If you do “google” the phrase “how to pray” you’ll get 172 million results!  You’ll find hundreds of techniques for prayer:

  • – centering prayer
  • – lectio divina
  • – the JESUS prayer
  • – Ignatian meditation
  • – The Rosary
  • – The Stations of the Cross
  • – The practice of the presence of God
  • – Walking a labyrinth
  • – Praying with icons
  • – The Liturgy of the Hours
  • And, of course, we have the richness and beauty of the Book of Common Prayer.

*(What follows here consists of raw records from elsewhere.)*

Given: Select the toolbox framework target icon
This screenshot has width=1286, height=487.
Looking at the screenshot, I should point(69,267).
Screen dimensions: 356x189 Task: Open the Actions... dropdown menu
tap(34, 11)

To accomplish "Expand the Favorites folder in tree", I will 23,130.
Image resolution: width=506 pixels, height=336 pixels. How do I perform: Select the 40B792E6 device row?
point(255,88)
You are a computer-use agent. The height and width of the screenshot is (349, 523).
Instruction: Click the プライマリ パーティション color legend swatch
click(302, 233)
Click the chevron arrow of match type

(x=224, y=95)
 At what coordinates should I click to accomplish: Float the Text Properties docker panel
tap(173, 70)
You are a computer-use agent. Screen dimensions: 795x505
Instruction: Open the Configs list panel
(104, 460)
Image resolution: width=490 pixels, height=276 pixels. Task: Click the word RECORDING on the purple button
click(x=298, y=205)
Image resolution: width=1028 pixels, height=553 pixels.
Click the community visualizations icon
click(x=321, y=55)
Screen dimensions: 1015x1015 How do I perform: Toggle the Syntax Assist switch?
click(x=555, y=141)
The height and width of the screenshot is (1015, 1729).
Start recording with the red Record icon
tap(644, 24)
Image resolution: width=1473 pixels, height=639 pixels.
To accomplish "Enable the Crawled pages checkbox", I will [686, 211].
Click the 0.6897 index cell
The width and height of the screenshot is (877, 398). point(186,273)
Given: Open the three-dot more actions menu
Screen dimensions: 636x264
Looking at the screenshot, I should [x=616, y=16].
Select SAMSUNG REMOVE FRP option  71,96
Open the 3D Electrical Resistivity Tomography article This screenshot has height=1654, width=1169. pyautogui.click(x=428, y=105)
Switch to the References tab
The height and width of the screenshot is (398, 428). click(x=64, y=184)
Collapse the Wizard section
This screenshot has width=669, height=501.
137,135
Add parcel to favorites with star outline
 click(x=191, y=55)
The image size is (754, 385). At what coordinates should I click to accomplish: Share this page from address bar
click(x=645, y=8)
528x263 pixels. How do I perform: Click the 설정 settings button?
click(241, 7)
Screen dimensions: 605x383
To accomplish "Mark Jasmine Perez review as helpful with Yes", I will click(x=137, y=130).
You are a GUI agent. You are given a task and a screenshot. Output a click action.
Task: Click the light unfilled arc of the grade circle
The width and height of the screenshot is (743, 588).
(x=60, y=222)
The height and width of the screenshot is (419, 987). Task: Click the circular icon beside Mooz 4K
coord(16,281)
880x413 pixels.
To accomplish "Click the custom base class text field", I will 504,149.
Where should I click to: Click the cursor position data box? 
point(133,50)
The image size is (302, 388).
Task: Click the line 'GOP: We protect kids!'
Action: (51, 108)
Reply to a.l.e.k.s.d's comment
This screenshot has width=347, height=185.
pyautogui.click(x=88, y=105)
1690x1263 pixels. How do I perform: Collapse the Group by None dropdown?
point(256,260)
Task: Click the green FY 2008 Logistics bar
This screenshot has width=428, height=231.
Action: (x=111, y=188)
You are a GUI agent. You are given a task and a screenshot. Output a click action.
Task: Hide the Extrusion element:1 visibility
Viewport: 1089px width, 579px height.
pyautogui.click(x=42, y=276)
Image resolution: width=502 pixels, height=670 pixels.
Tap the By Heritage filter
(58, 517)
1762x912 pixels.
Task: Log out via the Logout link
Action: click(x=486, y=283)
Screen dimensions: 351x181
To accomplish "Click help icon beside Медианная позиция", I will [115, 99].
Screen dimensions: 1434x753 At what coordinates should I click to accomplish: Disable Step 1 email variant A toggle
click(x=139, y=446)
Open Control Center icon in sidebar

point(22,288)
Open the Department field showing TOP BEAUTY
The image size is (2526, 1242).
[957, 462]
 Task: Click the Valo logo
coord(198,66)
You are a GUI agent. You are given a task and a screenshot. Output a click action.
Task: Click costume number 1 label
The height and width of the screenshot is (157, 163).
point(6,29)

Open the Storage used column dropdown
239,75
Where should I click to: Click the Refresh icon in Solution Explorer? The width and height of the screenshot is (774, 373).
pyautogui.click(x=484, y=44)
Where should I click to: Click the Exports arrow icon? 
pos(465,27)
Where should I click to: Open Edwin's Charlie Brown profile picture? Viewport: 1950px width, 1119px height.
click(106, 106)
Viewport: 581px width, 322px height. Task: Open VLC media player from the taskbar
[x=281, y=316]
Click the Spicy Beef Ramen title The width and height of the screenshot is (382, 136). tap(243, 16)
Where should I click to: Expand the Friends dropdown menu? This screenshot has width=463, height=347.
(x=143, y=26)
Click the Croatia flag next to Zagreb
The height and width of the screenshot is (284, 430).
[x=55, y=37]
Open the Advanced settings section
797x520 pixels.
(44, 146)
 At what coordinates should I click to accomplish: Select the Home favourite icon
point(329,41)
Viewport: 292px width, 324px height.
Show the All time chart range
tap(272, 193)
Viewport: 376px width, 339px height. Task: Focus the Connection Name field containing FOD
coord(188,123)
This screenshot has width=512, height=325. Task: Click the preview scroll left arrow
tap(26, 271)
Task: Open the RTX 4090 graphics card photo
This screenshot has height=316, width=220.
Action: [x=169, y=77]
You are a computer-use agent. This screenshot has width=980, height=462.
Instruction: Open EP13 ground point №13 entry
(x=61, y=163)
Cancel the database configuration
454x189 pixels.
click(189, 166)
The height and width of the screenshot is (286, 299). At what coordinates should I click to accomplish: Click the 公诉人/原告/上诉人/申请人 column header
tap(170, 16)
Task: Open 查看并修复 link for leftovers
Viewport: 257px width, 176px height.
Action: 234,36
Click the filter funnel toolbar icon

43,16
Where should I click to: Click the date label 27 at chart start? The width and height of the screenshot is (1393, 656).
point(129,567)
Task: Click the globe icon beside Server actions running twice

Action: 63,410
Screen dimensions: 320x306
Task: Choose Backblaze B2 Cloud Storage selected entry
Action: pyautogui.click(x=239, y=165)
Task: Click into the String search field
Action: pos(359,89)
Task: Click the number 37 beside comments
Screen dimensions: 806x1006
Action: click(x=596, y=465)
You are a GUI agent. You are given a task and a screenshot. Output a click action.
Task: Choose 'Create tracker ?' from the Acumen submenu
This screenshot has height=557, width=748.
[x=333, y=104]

These are all wonderful practices and resources for meeting God but we will find them lacking until we are able to place ourselves in God’s presence “as is.”  Our prayer is like our fingerprints, our particular DNA – unique to each one of us.  It doesn’t help to compare ourselves to one another.  Mary Oliver, in her poem called, “Praying,” says that praying, “isn’t a contest but the doorway.”  I doesn’t help to worry that we’re doing it wrong.  We can’t do it wrong because the Spirit of God is praying in us!

The Carmelite writer, Ruth Burrows, maintains that our prayer is really God’s work in us.  Our part of this extraordinary relationship is to “show up” – be faithful to prayer in our own way – in the way we each feel called to. The rest God will do in us over our lifetime. She thinks we need to give ourselves a break when it comes to private prayer and grow in our gratitude for what God is doing in us.

“We must remember,” she writes, “that prayer takes place at the deepest level of our person and escapes our direct cognition; therefore we can make no judgment about it.  It is God’s holy domain and we may not usurp it.  We must trust it utterly to God.  …We must be ready to believe that ‘nothingness’ is the presence of divine Reality; emptiness is a holy void that Divine Love is filling.”

It’s ok if we don’t know how God is doing this in us.  We just have to keep placing ourselves consciously in God’s loving gaze and trust the promise of the Son:

“For everyone who asks receives, and everyone who searches finds, and for everyone who knocks, the door will be opened.